- **PROBLEM REQUIREMENTS**: In the entries below, which lines run from the one containing "Screen dimensions: 267x199" to the one containing "The width and"? Copy exactly those lines, ends included, and no others.

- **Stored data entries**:
/---
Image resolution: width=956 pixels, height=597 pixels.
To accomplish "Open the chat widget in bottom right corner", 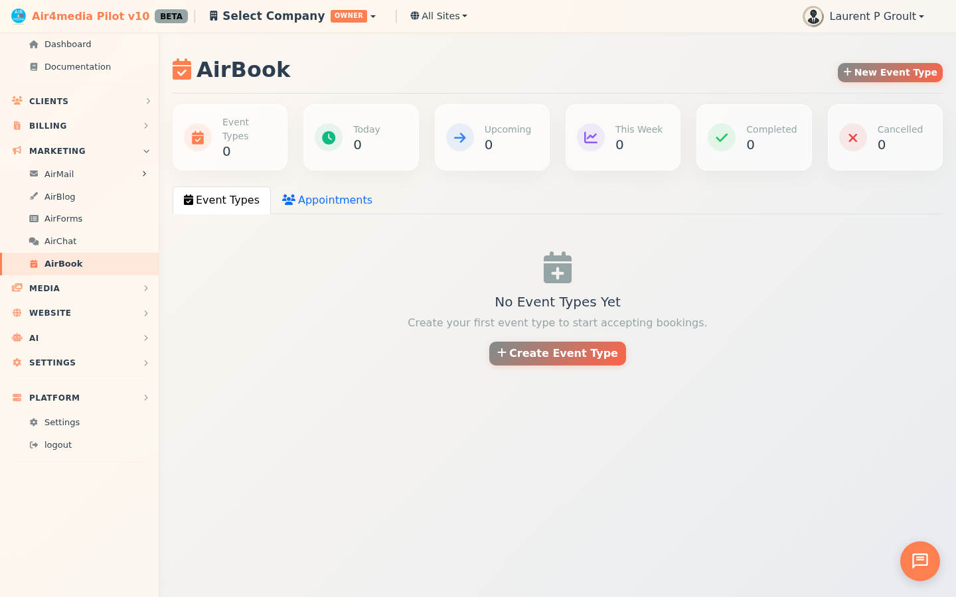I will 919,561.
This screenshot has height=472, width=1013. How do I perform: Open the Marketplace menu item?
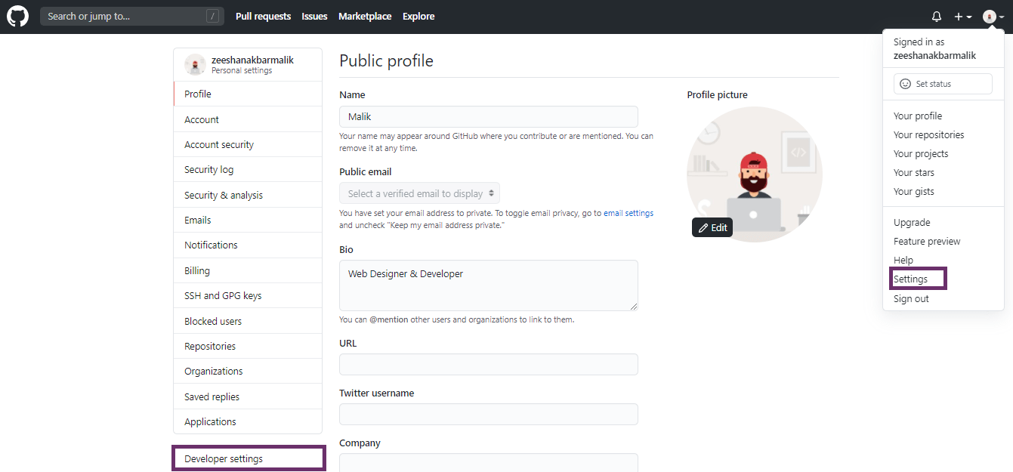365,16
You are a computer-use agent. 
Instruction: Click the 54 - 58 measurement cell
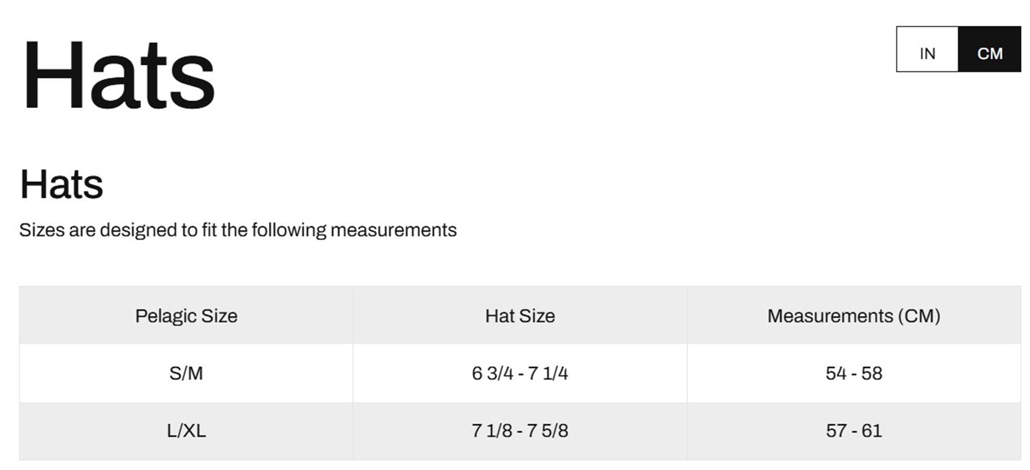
\---
/---
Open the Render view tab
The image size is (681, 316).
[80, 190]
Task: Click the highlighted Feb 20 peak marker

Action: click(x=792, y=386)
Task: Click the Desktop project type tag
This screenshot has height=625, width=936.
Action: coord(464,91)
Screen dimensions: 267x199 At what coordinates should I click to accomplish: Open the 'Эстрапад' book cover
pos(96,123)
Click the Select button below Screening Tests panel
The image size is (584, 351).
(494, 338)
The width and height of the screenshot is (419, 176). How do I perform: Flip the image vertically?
\---
/---
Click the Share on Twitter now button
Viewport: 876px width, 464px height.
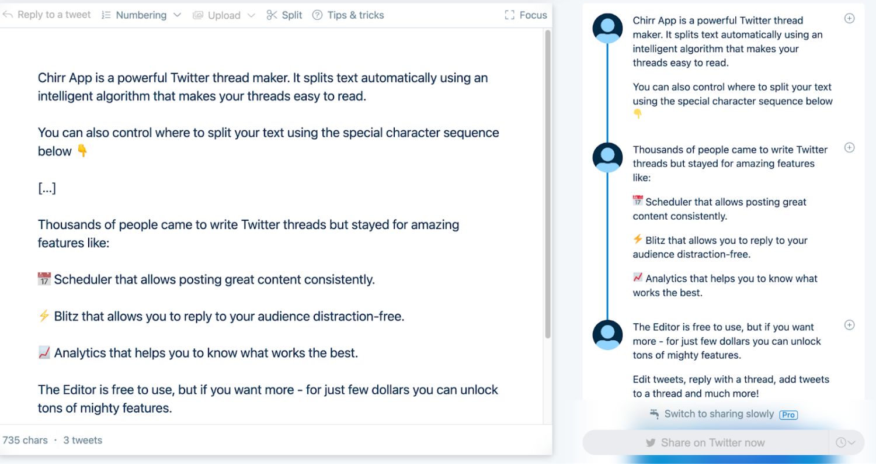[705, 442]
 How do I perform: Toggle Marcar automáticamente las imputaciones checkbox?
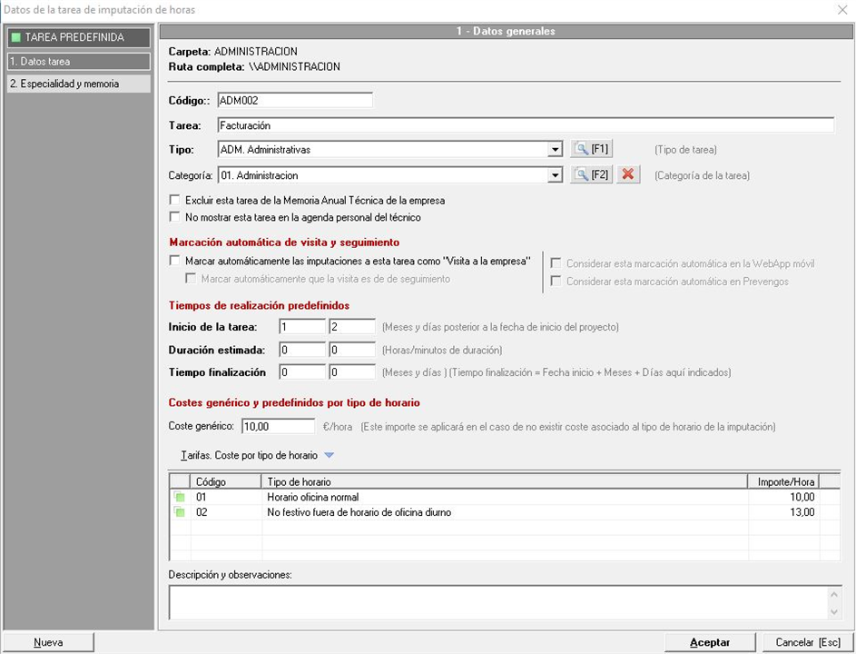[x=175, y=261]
\---
- **ANSWER TO THE PROBLEM**:
Screen dimensions: 267x199 At what coordinates should I click to accomplish: Open the 'Эстрапад' book cover
pos(96,123)
Click the Select button below Screening Tests panel
The image size is (584, 351).
(494, 338)
The width and height of the screenshot is (419, 176). How do I perform: Flip the image vertically?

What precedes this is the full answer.